Menyadari layanan perpustakaan tutup pukul 4 sore saat liburan macam ini,  maka kami pun sadar diri segera beranjak menuju entah kemana sebelum akhirnya kami memilih untuk pergi ke toko buku Togamas di Gejayan. Bukan beli buku, tapi naik satu tingkat diatas toko buku itu. Diatasnya ada sebuah  kedai kopi ternyata. Saya pun tahu perihal itu semua dari Dian yang sudah macam satelit saja. Apapun yang berhubungan dengan Yogyakarta, semuanya dia tahu.  Letak dimana tempat ini atau tempat itu, dia pasti tahu.
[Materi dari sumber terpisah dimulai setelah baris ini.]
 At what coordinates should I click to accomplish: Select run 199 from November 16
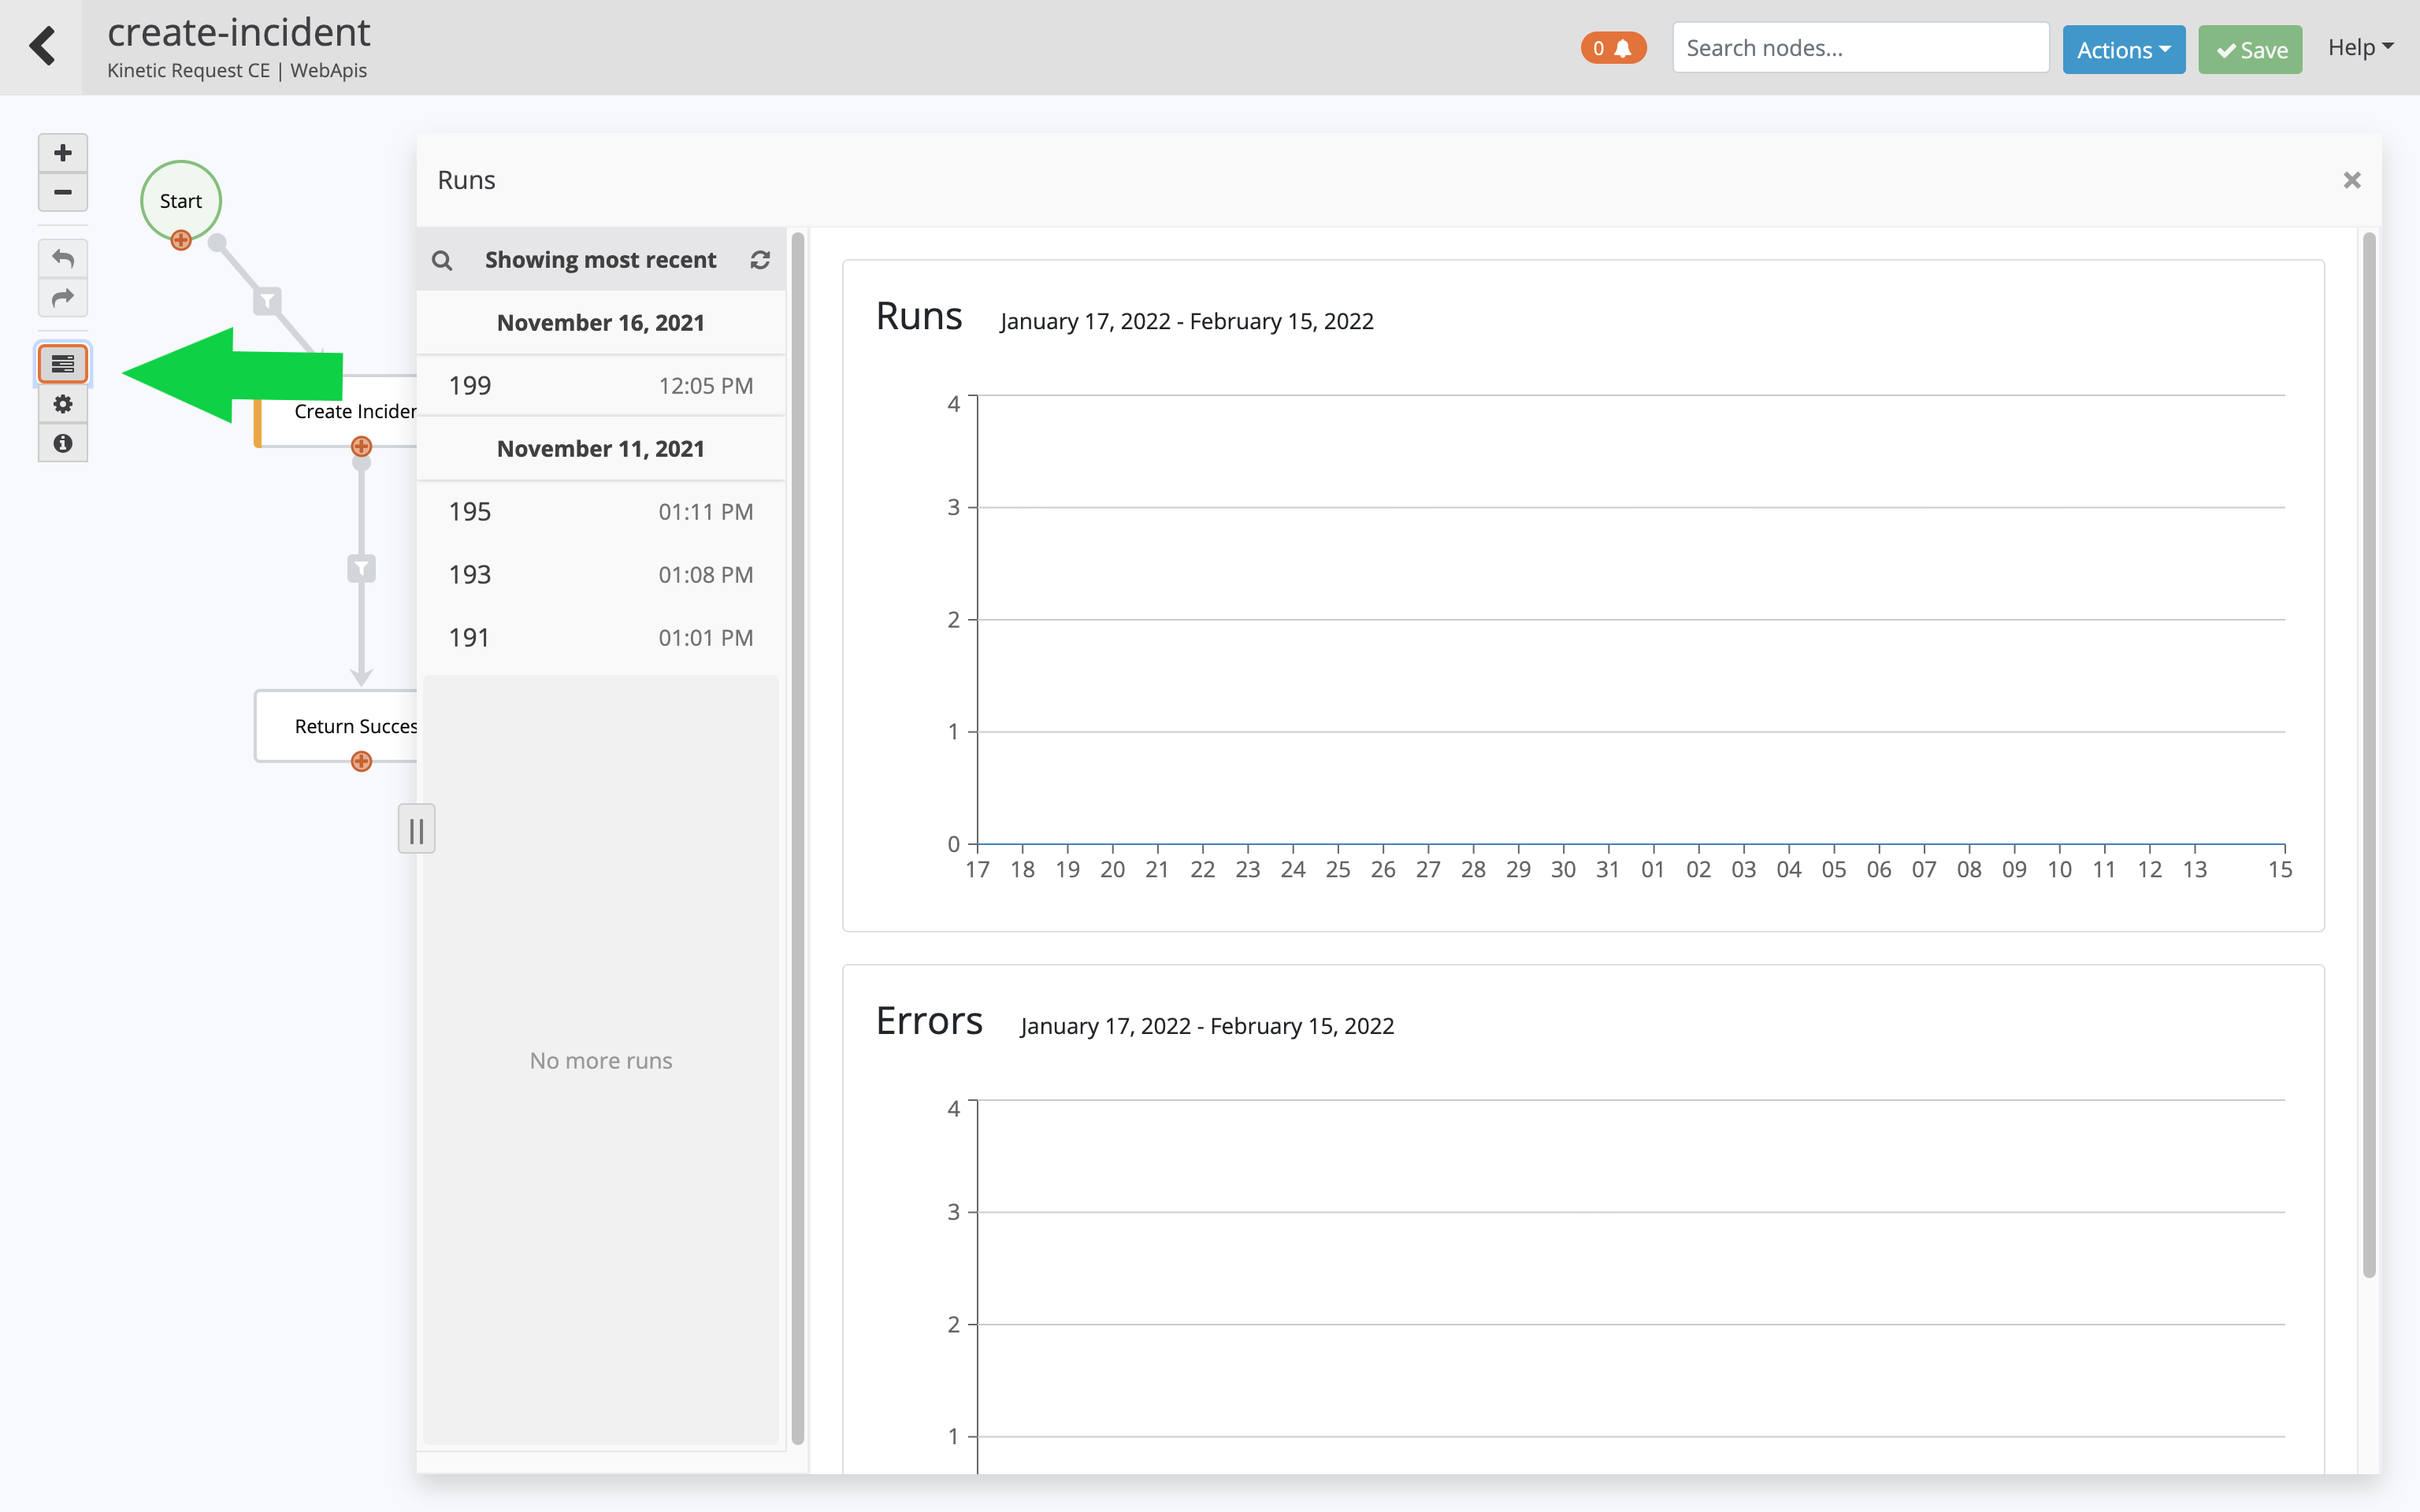pos(600,386)
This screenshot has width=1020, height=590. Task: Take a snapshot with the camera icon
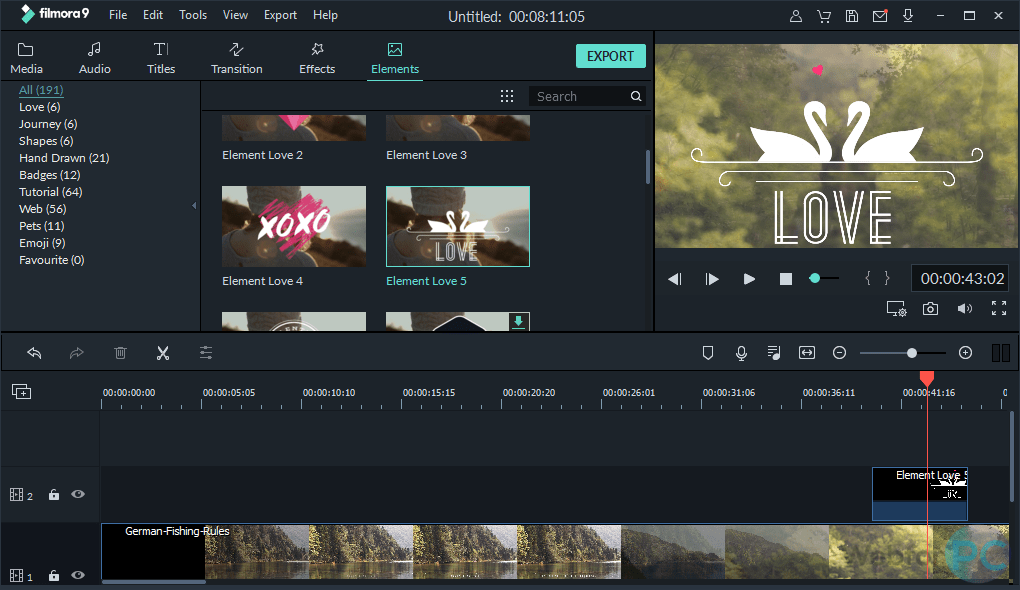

Coba tanya dimana tempat beli kacamata yang bagus depan kampus UNY, dia akan menjawabnya dengan ringan. Lantas, coba engkau tanya lagi dimana tempat vermak jeans yang  bagus, tahu pula dia. Mungkin, hanya ada satu pertanyaan yang bisa membuat dia menggeleng pelan,”apakah semalam sebelum jam 12 kamu sudah terlelap?”
Ah, Dian…
Mengapa kamu unik sekali? Mengapa pula cerita yang engkau utarakan sore dibawah rintik sisa hujan itu ikut unik pula? Sekali lagi, cerita itu sangatlah sederhana sebetulnya, hanya berawal dari interaksi sekilas dia dengan seorang kawan lama yang entah siapa yang memanggil siapa kala itu, yang jelas semua itu membuka memori Dian akan kawan lama dia yang berasal dari Papua itu. Saat itu kami melintas depan perpustakaan Fakultas Hukum yang menghadap sekretariat salah satu organisasi mahasiswa dikampus itu. Saya pun mendengar Dian dan kawannya itu yang saling berinteraksi satu sama lain. Selang beberapa menit kemudian, Dian  mendekati kami yang melaju pelan keluar area kampus hukum. Maka berceritalah Dian pada kami.
“Eh, kalian tahu tidak, teman saya yang orang Papua tadi, kuliah disini, tinggallah dia di asrama mahasiswa Papua.” Saya dan Anisa mendengar Dian bercerita dengan seksama, lalu dia melanjutkan,” Suatu ketika, tiba-tiba dia bosan tinggal di asrama itu, dia ingin ngekost. Lalu dia menelpon orangtuanya di Papua,’Bapak, saya mau ngekost.’ Sang Bapak diseberang telepon langsung menjawab,’bagaimana kamu ini, disuruh kuliah kok  malah mau ngekost! Kalau  mau kuliah ya kuliah, ngekost ya ngekost, jangan kuliah sambil ngekost!’
Maka, meledaklah tawa kami mendengar cerita Dian sore itu. Apalagi setelah itu Dian kembali bercerita perihal orang yang sama. Suatu ketika, kata Dian, kawannya tadi pulang ke Papua, dan ingin sekali makan mie ayam. Namun, untuk sampai ke tenmpat orang jual mie ayam itu, dia harus menempuh perjalanan yang cukup lama. Sebuah kebiasaan pun dia lakukan setiap kali dia pergi makan mie ayam ke warung mie ayam itu, yakni membungkus mie ayam untuk dibawa pulang. Sebuah pertanyaan pun dia lontarkan kepada Dian,”tahukah kamu, Dian, mengapa saya masih beli mie ayam dan membawanya pulang?” Lalu dia menjawab sendiri pertanyaan itu, “sebab saat saya tiba dirumah, perut saya sudah kembali lapar, Dian!”
Oh, terlampau jauhnya rumahnya dengan warung mie ayam itu.